I tend to stop there, as there is only so much a DAM newbie or regular person can take in the first 15 minutes of meeting me; but often thats enough to help explain things in a simple way that they grasp and mostly then show an interest in learning more
What is your vision for DAM? What will it look like in 5 years?
The world of DAM has evolved so much over the many years I have worked in it that I hardly recognise it as the place I began. Where in the past it was all about central repository, some metadata, and search and retrieval (which it still is), now I have to consider the content creation, storage, distribution, publishing, curation and archive path as well as infrastructure. DAM systems have become monoliths within some companies, moving away from their core initial requirements and dipping into areas that may have traditionally been managed by adjacent systems such as production or editing or rich media tools. The volume of vendors has stretched from the traditional DAMs into companies such as Adobe selling DAM, or online storage tools such as Dropbox or Google Drive entering the picture. This has blurred the lines for digital asset managers, and whilst the role has become more recognised as a ‘real job’, it is also far from the job it was 10, or even 5 years ago.

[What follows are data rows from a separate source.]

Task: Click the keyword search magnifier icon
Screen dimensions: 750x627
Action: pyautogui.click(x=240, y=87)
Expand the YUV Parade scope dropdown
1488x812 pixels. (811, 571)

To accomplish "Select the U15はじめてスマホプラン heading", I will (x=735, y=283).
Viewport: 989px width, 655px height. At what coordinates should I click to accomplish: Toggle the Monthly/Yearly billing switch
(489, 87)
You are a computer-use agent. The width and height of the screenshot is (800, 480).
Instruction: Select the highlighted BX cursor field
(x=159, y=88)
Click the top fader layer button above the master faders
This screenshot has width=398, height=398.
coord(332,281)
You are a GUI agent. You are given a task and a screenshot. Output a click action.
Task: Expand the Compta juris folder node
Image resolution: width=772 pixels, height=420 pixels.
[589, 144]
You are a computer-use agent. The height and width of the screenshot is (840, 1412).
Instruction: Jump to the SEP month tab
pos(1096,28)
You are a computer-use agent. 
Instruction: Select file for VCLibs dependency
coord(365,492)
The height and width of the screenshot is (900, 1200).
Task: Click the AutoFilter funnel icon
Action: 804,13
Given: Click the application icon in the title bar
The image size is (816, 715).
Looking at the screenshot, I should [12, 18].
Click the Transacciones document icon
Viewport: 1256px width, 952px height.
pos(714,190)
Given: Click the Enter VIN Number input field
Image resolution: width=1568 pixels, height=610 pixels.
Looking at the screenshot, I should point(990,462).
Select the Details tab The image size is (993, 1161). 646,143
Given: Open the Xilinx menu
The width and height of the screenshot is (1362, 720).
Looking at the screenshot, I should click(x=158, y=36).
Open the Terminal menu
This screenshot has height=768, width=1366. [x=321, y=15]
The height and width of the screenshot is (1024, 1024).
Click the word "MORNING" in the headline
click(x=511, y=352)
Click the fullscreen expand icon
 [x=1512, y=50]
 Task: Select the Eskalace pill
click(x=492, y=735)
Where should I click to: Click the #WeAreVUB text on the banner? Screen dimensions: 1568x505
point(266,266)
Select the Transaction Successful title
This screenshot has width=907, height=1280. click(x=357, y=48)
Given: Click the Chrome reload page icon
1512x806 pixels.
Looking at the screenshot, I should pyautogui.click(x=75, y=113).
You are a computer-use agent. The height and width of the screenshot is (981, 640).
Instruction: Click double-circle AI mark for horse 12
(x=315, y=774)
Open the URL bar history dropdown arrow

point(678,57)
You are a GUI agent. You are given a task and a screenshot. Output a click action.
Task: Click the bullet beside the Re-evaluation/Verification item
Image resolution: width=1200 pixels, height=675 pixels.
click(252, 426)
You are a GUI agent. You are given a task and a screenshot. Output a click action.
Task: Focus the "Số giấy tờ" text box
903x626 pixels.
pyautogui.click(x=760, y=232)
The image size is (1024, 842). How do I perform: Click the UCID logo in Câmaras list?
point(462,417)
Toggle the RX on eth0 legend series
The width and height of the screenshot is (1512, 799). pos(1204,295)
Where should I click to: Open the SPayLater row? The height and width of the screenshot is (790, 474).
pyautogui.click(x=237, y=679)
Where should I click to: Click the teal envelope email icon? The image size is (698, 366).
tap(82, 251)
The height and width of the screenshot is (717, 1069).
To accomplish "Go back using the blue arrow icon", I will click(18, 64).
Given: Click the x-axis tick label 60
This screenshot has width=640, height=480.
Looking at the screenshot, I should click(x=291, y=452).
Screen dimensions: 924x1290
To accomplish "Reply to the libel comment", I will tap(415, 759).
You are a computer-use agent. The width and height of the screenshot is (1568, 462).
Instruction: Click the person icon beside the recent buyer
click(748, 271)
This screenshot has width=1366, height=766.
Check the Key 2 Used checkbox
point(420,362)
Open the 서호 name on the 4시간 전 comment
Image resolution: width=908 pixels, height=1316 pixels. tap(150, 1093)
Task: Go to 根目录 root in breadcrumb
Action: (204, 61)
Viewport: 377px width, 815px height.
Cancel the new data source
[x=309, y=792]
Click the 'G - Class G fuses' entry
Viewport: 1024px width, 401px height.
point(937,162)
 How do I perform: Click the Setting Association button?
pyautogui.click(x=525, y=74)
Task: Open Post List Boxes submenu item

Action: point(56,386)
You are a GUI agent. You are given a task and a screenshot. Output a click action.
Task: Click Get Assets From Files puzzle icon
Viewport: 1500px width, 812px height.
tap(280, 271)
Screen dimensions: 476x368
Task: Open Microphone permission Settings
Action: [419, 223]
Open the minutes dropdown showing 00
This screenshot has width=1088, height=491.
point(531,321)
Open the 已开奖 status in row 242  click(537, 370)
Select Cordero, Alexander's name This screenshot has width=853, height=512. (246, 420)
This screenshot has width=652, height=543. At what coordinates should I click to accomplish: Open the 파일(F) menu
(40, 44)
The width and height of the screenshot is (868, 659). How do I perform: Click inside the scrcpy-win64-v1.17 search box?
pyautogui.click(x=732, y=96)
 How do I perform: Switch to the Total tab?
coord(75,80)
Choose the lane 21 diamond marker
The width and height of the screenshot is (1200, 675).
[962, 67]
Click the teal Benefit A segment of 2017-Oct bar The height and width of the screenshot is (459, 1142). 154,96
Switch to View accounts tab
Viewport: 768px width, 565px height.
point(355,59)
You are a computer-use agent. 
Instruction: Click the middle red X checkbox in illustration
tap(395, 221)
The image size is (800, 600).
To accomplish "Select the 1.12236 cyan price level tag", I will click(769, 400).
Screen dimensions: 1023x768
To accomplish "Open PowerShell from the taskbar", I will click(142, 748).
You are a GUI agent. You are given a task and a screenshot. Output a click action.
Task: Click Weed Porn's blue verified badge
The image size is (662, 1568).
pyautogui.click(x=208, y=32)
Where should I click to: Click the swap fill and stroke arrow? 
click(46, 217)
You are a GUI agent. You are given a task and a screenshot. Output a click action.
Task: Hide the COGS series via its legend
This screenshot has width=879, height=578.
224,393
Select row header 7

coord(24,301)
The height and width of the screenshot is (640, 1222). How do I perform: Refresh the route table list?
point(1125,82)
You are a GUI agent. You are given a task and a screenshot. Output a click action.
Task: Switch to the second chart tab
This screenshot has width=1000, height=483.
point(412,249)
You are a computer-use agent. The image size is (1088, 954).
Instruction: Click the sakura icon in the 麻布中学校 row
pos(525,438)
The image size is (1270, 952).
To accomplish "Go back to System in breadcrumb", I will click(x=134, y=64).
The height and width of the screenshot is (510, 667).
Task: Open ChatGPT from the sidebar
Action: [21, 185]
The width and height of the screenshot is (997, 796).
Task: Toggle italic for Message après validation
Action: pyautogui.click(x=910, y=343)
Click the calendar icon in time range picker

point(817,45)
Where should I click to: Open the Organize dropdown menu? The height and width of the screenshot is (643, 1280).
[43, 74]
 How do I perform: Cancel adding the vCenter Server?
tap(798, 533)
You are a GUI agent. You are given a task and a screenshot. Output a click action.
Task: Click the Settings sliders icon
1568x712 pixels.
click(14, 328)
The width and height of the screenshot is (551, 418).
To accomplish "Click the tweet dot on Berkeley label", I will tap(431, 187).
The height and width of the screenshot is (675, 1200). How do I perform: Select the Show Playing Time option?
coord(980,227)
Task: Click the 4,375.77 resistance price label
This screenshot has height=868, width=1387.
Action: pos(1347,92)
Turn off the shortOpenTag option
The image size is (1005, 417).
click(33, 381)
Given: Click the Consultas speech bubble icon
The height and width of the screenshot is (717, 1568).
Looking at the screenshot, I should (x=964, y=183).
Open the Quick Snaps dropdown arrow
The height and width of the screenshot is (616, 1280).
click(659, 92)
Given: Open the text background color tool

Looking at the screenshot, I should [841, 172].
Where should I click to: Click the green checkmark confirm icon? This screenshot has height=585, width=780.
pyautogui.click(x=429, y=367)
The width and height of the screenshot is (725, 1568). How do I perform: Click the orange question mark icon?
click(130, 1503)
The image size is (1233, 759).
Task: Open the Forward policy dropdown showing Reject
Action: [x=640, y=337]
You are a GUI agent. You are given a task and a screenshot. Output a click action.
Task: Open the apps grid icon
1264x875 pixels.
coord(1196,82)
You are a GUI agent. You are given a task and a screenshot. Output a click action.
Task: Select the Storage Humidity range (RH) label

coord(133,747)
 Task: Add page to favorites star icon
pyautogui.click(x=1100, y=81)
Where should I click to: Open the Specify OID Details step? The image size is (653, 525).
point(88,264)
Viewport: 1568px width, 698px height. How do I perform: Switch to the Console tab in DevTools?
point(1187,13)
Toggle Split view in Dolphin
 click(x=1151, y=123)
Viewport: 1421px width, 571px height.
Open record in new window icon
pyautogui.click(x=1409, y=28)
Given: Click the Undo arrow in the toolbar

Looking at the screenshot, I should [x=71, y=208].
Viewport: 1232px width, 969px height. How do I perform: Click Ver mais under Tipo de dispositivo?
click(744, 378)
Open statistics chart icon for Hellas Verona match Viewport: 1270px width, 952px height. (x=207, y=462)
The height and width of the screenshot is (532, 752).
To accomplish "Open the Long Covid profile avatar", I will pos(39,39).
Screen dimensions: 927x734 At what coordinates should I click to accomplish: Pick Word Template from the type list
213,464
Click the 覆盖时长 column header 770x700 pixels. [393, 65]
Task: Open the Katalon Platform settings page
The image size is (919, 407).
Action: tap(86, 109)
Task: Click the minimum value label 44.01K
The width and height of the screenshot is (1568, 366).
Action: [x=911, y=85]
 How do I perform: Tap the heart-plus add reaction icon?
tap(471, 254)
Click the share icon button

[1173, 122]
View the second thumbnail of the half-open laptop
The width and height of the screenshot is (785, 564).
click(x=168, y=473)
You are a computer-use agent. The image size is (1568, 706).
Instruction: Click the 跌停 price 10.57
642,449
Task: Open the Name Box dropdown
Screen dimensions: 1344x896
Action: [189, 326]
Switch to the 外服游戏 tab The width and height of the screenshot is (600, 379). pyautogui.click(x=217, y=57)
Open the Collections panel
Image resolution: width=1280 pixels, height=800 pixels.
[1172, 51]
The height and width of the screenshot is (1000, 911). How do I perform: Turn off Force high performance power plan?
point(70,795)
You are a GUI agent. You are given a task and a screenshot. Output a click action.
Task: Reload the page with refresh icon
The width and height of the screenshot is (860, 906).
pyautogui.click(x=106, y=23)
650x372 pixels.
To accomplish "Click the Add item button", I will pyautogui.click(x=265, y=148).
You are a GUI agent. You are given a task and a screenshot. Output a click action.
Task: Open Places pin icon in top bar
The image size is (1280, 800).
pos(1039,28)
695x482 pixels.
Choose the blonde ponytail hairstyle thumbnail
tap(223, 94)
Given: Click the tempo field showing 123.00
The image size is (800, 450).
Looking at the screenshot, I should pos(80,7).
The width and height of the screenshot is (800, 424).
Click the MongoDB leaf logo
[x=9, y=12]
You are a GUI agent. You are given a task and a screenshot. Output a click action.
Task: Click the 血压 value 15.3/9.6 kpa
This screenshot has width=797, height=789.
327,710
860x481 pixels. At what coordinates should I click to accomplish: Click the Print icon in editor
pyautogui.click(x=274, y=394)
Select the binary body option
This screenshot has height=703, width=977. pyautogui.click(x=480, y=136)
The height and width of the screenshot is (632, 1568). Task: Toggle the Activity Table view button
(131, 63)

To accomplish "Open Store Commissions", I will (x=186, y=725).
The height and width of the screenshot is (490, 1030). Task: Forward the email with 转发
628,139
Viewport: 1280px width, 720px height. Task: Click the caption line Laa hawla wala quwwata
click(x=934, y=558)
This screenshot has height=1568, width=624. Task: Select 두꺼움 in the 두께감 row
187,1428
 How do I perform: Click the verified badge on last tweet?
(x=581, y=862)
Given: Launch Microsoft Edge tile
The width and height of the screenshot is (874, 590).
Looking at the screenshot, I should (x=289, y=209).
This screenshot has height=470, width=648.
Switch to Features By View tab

I think this trend will continue, where perhaps there will be fewer DAM specialists and DAM-specific software. The title of Digital Asset Manager may have become more recognised, but I think it will also change in what a person in that role looks like and does on a daily basis. If they work within a commercial company, they will need to be much more concerned with not only asset types changing, the volume of digital assets ever increasing, the nuances of metadata and businesses expecting a greater ROI quicker; they will also need to be up to speed with storage, integration with adjoining systems, commissioning and sales.
What I would like to see personally is DAM evolving into a more valuable repository in terms of the content stored within it. Instead of offering businesses just an area they can put every single asset they produce—hundreds of pictures from a photo shoot, many hours of video rushes that will never get used—I would like digital asset managers to understand and follow best practices of curation, but for that curation to be part of the responsibility of commissioners. If they encouraged a ‘curate before create’ attitude, then the value of the final asset would be much greater and fewer assets would lie dormant within a system, therefore making the whole system and process more cost efficient.